Low cost carrier Norwegian emerged from the red with a second quarter net profit of 300 million Norwegian krone (NOK).

The result compared to a loss of NOK 691 million in the same period last year.

The turn around by the airline, which has attracted takeover interest from British Airways owner International Airlines Group and Lufthansa, came despite the highest growth its history.

Going forward, the growth will slow down and ramp-up costs will decrease, in line with Norwegian’s strategy, the airline said.

The result was helped by a 19% cut in unit costs, excluding fuel.

One-offs also contributed to the cost reduction.

Costs were lower despite Norwegian’s highest ever capacity of 48% and increasing fuel prices. Aviation fuel expenses soared by 84% to NOK 3.2 billion.

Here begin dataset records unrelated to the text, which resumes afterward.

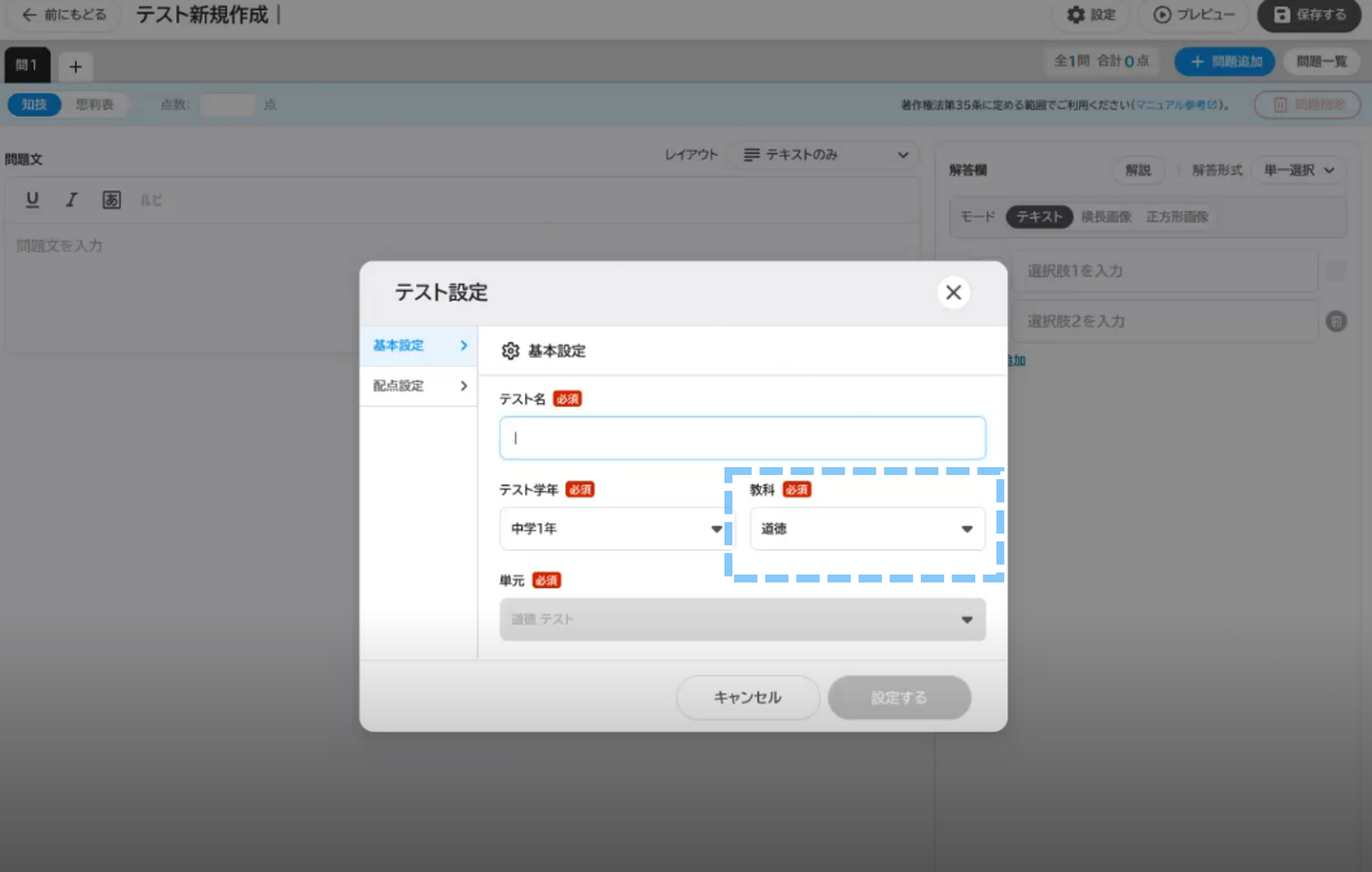Click the プレビュー play icon button
This screenshot has width=1372, height=872.
point(1194,15)

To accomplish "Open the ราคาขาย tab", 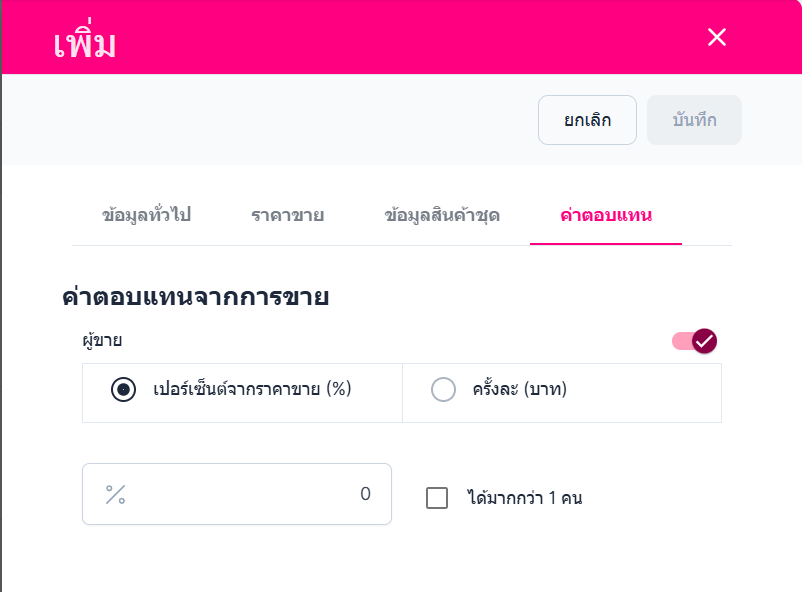I will (x=287, y=215).

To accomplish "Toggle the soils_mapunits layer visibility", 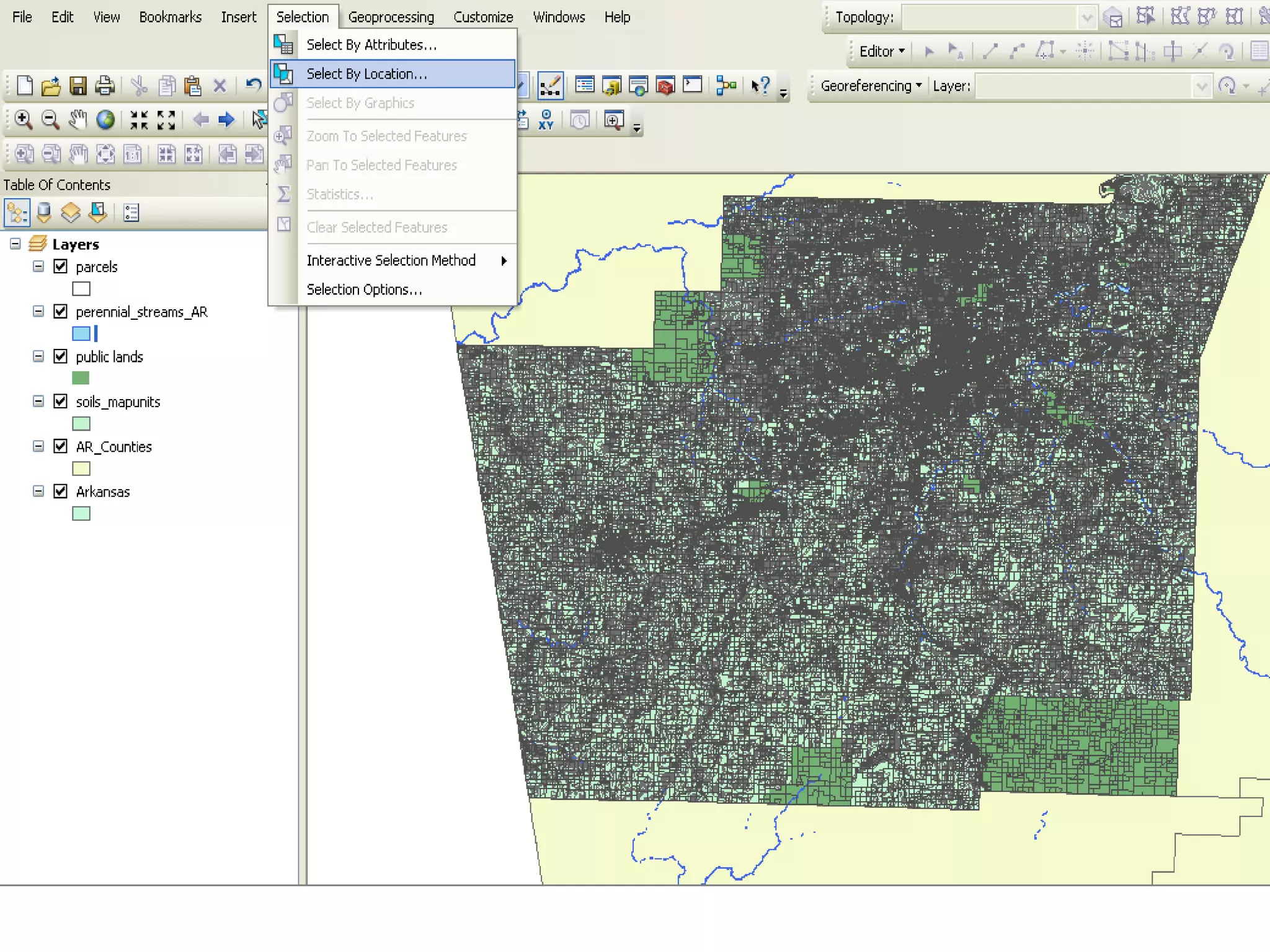I will tap(60, 401).
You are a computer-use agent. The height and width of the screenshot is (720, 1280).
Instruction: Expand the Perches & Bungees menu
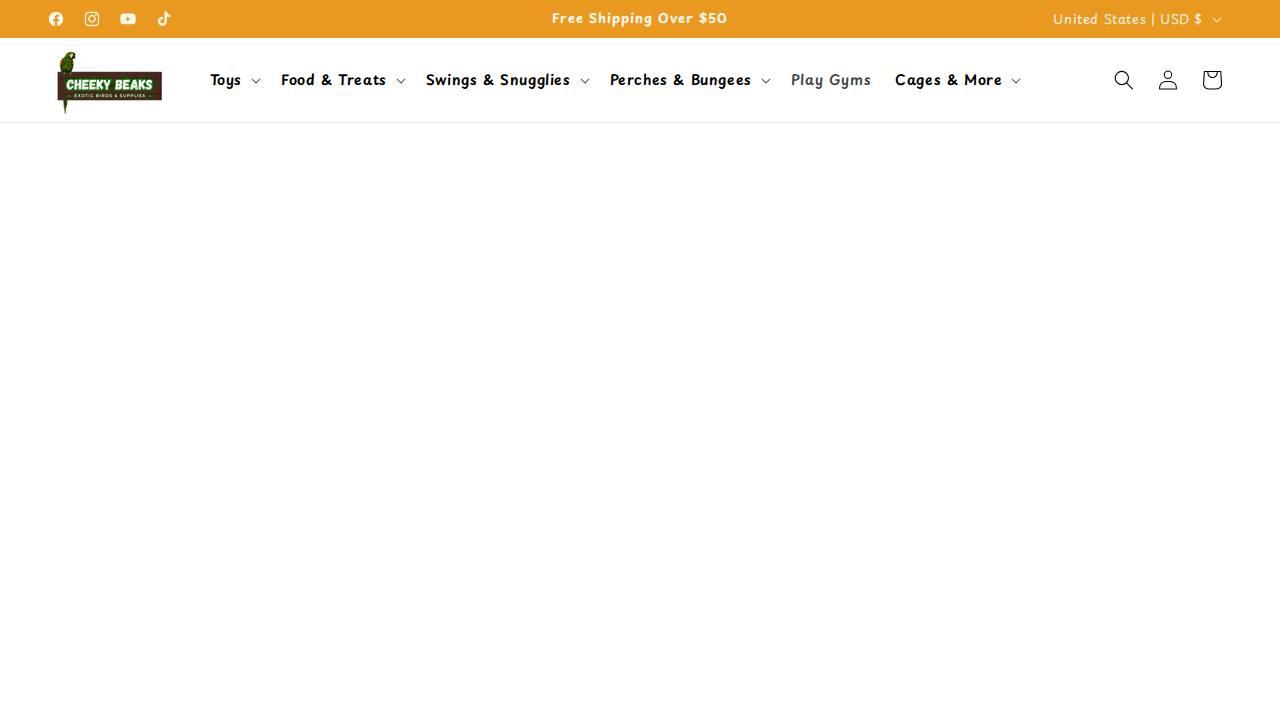[689, 80]
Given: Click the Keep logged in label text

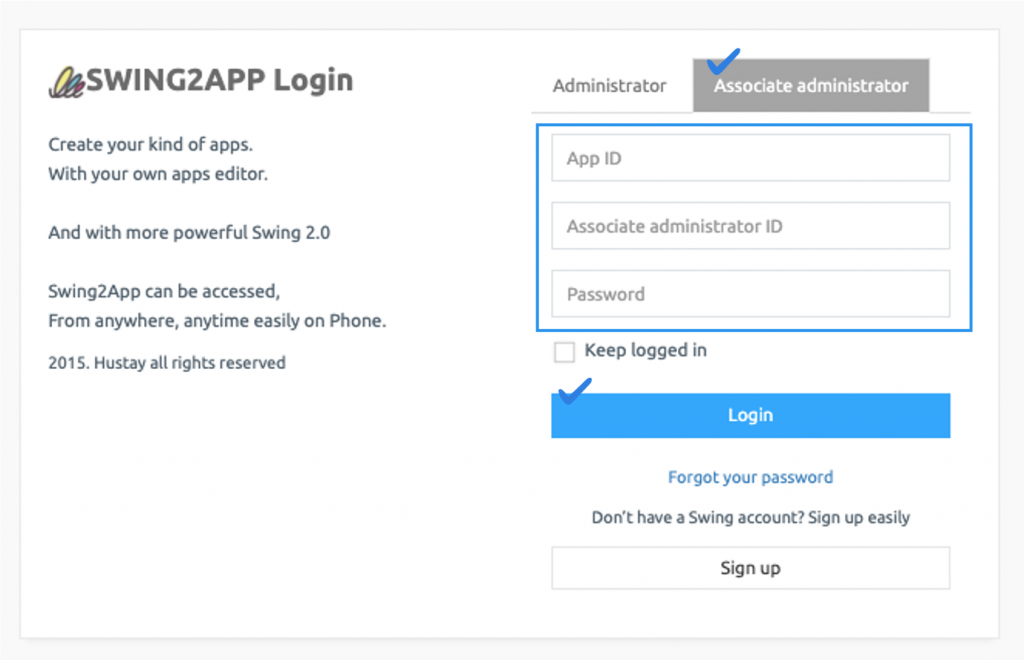Looking at the screenshot, I should point(644,351).
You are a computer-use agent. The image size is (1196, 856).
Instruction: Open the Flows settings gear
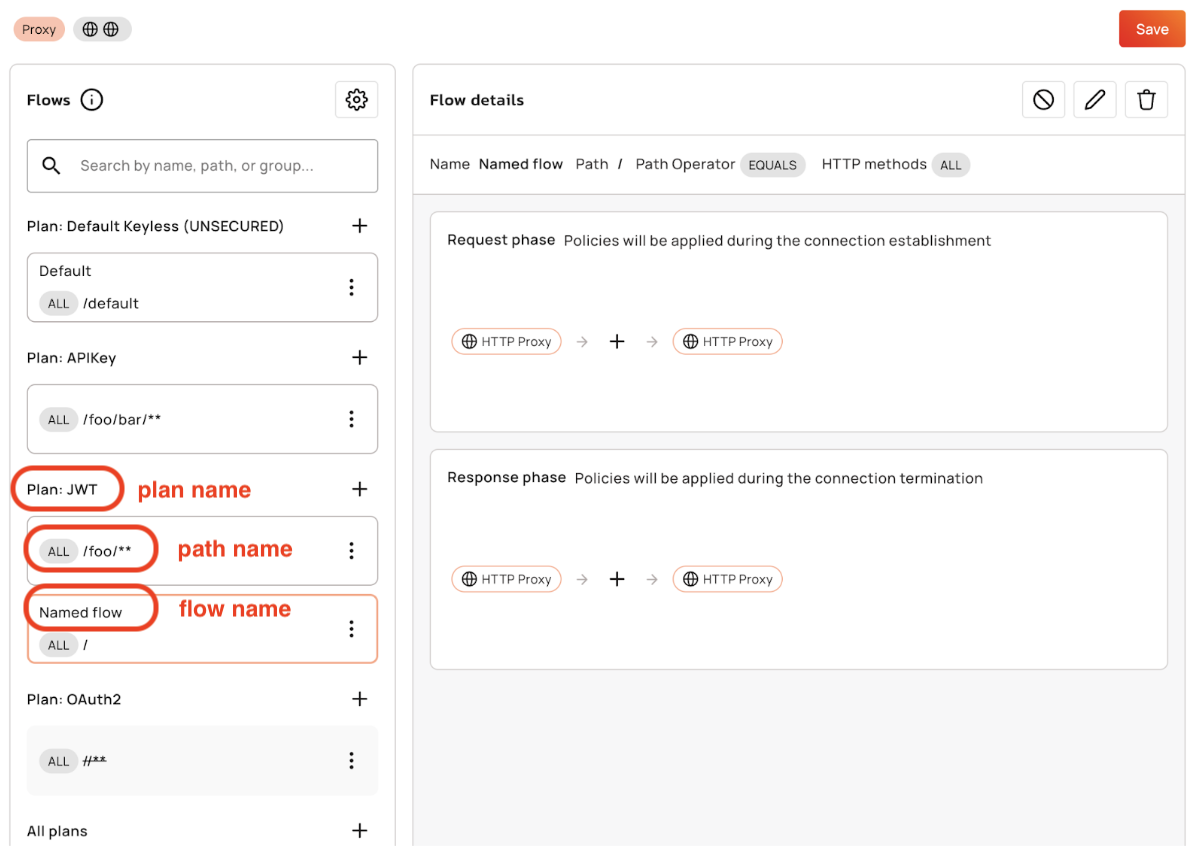coord(356,100)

The airline carried ten million passengers during the three months, an increase of 16%. The load factor was down by 0.9 percentage points year-on-year to 86.8% per cent.

Total revenue rose by 32% to NOK 10.2 billion, with the UK being the fifth largest contributor after Norway, the US, Spain and Sweden.

Norwegian has grown rapidly over the past years, expanding international traffic and adding new bases, destinations and markets to its portfolio.

The US represents the strongest market outside Norway in terms of total revenue.

CEO Bjørn Kjos said: “Despite being at the peak of our growth phase, we have been able to present a profit and decreased unit costs during the second quarter.

“Going forward, the growth will slow down and we will reap what we have sown for the benefit of our customers, staff and shareholders.”

Norwegian added three Boeing 787-9 Dreamliners and two Boeing 737 MAX 8 aircraft to its fleet in the quarter.